Mr. Taub said he expected Mr. Netanyahu to continue his decade-long practice of slow-walking settlement expansion, as the right complains, and sabotaging peace talks, as the left complains.

“Gantz, with his high talk of values, optimism, change, sounded like Obama in 2008,” Mr. Taub said. “But no one in Israel thinks there’s really an option to annex the West Bank or make peace. So it will be the triumph of the status quo.”

But Mr. Oren said he believed that a Trump peace plan was forthcoming, and that Mr. Netanyahu was best suited to reach a deal, at last, no matter how much his coalition partners fought it.

“It’s the old adage: The left makes war, the right makes peace,” Mr. Oren said. “Netanyahu will be extremely loath to say no to Trump, which could prove to be the success of that program.”

On the West Bank, however, few share that view.

Ghassan Khatib, a professor at Bir Zeit University and former spokesman for the Palestinian government, said Mr. Netanyahu’s long tenure had already left behind two devastating casualties: any hope for a two-state solution and any support for moderate Palestinian leadership, whose investment in a diplomatic solution to the conflict Mr. Netanyahu has discredited.

Mr. Khatib said that Mr. Netanyahu, by politically empowering the extreme right wing in recent years, had contributed to a radicalization that has made Israelis averse to peacemaking. “The Israel that we talk about now is not the Israel we negotiated with 25 years ago,” he said. “I think that Netanyahu’s taking us into some kind of apartheid reality.”

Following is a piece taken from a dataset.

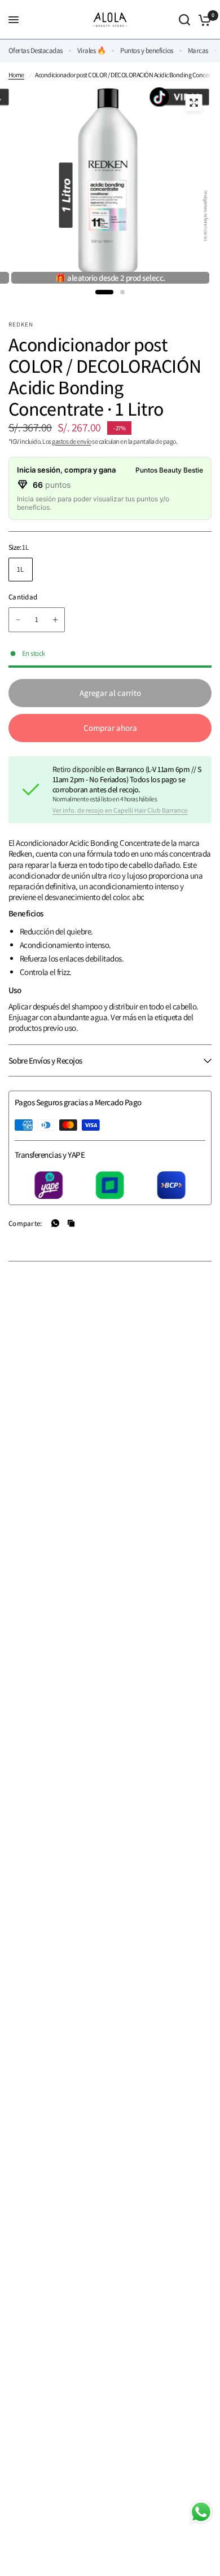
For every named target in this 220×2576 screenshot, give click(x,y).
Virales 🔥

It is precisely because Mr. Netanyahu has been so successful that some on the left argue that his leadership is undermining Israel’s seemingly irrepressible democracy.

Anshel Pfeffer, the author of “Bibi,” a critical biography of Mr. Netanyahu, said he believed that by campaigning as the “indispensable man,” Mr. Netanyahu had “created a narrative where it’s illegitimate or irresponsible to replace him.”

“There’s a certain justification for that,” Mr. Pfeffer said.

“The left wing always said, ‘Here’s the deal: If you don’t solve your issues with the Palestinians and end the occupation, and resolve your outstanding issues with Arab countries, you won’t realize your incredible potential,’ ” he said. “You’ll have a spartan lifestyle, you’ll have to go to war all the time, and the world may isolate you — the diplomatic tsunami. And it’s inarguable that in the last 10 years, Netanyahu has broken this paradigm.”

Yet, at the same time, Mr. Netanyahu has fueled and directed the right wing’s animosity at predominantly liberal institutions like the courts, the police, higher education and the news media. To the left, Israeli democracy is on the defensive. To the ethnonationalist right, which succeeded last year in enshrining Israel’s self-definition as the nation-state of the Jews in a basic law, it is in need of an adjustment.

“Somebody told me that Israel went really far on the democracy side, and now we have to rebalance it,” said Dahlia Scheindlin, a liberal pollster and writer. “They see it as a corrective, that Israel has too healthy a democracy.”

Some, including Mr. Gantz, have warned that Mr. Netanyahu was headed down a path toward a regime like that of President Recep Tayyip Erdogan of Turkey.

Mr. Pfeffer said Israel was not there yet.

“Those other countries don’t have the institutions that can indict the prime minister,” he said. “It hasn’t happened here; the media and judiciary are still strong. But once you erode democracy, you make it much easier for the incumbent to win.”